Re: [DISCUSS] Embracing Table API in Flink ML
Thanks for bring up this discuss!
I quickly read the google doc，and I fully agree that ML can be well
supported on TableAPI (at some stage in the future).
In fact, Xiaowei and I have already brought up a discussion on enhancing
the Table API. In the first phase, we will add support for
map/flatmap/agg/flatagg in TableAPI.
So I am very happy to be involved in this discussion and will leave a
comment in the good doc later.
I think It's grateful if you can add a phased implementation plan in google
doc. What to do you think?
Weihua Jiang <weihua.jiang@xxxxxxxxx> 于2018年11月20日周二 下午8:53写道：
> ML Pipeline is the idea brought by Scikit-learn
> <https://arxiv.org/abs/1309.0238>. Both Spark and Flink has borrowed this
> idea and made their own implementations [Spark ML Pipeline
> <https://spark.apache.org/docs/latest/ml-pipeline.html>, Flink ML Pipeline
> NOTE: though I am using the term "ML", ML Pipeline shall apply to both ML
> and DL pipelines.
> ML Pipeline is quite helpful for model composition (i.e. using model(s) for
> feature engineering) . And it enables logic reuse in train and inference
> phases (via pipeline persistence and load), which is essential for AI
> engineering.

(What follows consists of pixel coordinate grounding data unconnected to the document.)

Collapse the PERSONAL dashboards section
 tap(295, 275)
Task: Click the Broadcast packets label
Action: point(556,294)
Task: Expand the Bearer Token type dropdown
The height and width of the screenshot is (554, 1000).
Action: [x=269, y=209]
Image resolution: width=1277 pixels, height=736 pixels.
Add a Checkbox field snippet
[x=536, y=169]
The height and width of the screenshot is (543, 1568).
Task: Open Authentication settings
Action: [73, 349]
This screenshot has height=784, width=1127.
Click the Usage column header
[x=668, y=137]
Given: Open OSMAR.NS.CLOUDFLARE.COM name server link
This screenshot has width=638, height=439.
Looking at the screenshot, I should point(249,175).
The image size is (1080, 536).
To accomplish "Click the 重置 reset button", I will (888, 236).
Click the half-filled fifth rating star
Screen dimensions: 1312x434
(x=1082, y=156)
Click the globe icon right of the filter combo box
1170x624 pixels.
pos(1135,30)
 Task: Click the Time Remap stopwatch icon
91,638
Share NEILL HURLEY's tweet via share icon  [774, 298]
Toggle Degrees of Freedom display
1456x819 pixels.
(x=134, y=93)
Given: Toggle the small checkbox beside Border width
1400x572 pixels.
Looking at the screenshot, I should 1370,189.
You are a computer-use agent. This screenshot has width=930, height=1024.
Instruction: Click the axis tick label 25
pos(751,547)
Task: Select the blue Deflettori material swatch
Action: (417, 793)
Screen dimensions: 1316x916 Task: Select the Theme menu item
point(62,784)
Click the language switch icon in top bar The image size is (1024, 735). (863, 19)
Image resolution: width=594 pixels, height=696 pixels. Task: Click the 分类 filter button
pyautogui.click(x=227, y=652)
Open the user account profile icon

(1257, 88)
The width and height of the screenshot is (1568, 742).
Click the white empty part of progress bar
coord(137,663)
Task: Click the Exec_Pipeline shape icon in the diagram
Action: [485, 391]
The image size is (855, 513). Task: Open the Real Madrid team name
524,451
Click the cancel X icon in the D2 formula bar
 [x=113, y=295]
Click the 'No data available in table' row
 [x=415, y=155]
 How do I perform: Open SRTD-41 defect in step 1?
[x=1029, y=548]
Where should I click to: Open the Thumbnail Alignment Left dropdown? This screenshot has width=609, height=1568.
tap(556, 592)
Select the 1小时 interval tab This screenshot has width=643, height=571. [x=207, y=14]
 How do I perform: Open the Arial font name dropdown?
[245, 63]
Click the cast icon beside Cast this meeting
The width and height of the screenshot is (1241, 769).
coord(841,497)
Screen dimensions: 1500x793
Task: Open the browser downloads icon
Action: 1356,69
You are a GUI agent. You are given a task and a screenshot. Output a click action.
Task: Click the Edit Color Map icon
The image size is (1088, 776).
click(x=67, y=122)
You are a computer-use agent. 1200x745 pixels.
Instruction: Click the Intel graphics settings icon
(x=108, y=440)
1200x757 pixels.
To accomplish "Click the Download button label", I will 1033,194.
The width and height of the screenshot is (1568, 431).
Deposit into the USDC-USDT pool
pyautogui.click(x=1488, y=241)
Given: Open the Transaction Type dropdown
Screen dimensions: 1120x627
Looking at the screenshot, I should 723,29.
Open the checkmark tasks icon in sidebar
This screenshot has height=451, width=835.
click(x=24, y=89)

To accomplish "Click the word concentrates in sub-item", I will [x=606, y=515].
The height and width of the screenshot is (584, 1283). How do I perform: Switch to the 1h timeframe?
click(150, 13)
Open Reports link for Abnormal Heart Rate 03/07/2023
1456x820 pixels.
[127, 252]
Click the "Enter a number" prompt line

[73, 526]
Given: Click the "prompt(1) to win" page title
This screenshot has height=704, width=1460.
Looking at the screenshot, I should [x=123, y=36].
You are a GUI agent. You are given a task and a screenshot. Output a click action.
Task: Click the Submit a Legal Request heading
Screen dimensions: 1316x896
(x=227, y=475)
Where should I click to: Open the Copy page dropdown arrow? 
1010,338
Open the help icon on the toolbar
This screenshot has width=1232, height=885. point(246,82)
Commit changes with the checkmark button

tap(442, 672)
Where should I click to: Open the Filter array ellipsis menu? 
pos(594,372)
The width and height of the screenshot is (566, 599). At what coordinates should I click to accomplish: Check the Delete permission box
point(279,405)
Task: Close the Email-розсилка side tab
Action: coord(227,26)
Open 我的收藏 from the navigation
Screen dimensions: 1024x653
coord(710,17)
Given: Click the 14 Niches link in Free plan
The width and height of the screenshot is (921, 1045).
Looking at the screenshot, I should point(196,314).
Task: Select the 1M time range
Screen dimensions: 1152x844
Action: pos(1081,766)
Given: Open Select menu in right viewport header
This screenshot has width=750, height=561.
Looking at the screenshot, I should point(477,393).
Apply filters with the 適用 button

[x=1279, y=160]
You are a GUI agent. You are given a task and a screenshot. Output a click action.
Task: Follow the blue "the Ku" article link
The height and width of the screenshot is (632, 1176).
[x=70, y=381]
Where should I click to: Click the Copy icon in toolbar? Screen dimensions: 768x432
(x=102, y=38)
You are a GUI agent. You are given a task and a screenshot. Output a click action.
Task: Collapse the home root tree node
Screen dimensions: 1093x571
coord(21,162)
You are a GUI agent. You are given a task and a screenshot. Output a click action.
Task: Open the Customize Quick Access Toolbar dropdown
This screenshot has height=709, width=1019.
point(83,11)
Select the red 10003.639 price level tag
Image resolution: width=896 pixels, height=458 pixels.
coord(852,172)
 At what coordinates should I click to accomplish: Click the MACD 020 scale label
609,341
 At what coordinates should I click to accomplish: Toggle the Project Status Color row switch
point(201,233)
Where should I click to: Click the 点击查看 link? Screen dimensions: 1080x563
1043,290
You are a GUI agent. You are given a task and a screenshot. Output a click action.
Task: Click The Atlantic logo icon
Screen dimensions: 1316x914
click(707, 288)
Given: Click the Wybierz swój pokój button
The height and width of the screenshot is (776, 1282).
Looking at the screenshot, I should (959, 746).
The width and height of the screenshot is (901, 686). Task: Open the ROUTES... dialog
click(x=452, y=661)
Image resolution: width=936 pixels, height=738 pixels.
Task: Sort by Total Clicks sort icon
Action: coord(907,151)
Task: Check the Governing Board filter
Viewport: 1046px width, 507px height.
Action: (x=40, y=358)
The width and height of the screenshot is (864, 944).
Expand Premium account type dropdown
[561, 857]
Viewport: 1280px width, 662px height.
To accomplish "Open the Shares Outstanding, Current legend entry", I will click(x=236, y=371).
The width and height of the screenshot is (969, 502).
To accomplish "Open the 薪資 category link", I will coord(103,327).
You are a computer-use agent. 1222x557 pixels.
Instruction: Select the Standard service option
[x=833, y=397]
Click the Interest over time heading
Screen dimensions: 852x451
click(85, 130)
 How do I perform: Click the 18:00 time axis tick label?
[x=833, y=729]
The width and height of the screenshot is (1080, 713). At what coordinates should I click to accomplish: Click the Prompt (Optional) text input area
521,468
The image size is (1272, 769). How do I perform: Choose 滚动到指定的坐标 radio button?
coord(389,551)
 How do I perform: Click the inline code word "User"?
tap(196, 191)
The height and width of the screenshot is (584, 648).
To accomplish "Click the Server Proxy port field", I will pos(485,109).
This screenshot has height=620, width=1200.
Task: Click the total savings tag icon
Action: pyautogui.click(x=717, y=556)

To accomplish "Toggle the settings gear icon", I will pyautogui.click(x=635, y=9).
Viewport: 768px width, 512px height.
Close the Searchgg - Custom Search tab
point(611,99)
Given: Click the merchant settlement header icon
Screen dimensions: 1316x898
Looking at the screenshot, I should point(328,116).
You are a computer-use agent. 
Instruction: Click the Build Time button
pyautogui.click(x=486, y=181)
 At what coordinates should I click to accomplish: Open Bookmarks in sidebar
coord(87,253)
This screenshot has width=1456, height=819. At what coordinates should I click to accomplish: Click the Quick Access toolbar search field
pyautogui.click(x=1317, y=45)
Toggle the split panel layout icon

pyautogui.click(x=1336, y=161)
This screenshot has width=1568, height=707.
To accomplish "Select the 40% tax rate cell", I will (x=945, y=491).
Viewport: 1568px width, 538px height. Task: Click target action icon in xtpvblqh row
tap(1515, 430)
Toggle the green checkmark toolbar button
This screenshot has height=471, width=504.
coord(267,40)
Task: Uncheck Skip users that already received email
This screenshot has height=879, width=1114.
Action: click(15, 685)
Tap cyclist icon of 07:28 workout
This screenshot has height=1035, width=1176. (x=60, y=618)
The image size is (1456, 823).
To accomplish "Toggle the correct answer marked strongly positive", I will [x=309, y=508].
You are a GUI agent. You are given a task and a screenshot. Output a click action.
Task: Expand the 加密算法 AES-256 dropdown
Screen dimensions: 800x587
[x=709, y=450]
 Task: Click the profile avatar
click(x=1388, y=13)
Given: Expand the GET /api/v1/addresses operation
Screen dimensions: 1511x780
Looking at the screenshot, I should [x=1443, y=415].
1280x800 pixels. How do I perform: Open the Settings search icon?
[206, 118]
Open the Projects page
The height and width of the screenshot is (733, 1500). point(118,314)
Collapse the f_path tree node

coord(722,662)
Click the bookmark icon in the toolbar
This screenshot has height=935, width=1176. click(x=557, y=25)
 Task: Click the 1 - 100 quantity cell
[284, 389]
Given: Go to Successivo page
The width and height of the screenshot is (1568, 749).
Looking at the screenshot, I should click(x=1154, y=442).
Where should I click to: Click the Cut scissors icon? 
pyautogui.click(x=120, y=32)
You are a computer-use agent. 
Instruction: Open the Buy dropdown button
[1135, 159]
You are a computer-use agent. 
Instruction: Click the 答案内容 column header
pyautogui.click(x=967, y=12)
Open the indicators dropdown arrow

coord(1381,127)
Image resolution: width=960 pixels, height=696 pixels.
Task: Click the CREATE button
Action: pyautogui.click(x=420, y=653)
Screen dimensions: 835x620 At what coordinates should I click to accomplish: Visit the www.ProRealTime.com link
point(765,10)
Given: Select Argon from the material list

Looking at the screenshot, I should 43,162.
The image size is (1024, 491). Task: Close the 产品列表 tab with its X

ML Pipeline can also be a good base for Flink based AI
> engineering platform if we can make ML Pipeline have good tooling support
> (i.e. meta data human readable).
> As the Table API will be the unified high level API for both stream and
> batch processing, I want to initiate the design discussion of new Table
> based Flink ML Pipeline.
> I drafted a design document  for this discussion. This design tries to
> create a new ML Pipeline implementation so that concrete ML/DL algorithms
> can fit to this new API to achieve interoperability.
> Any feedback is highly appreciated.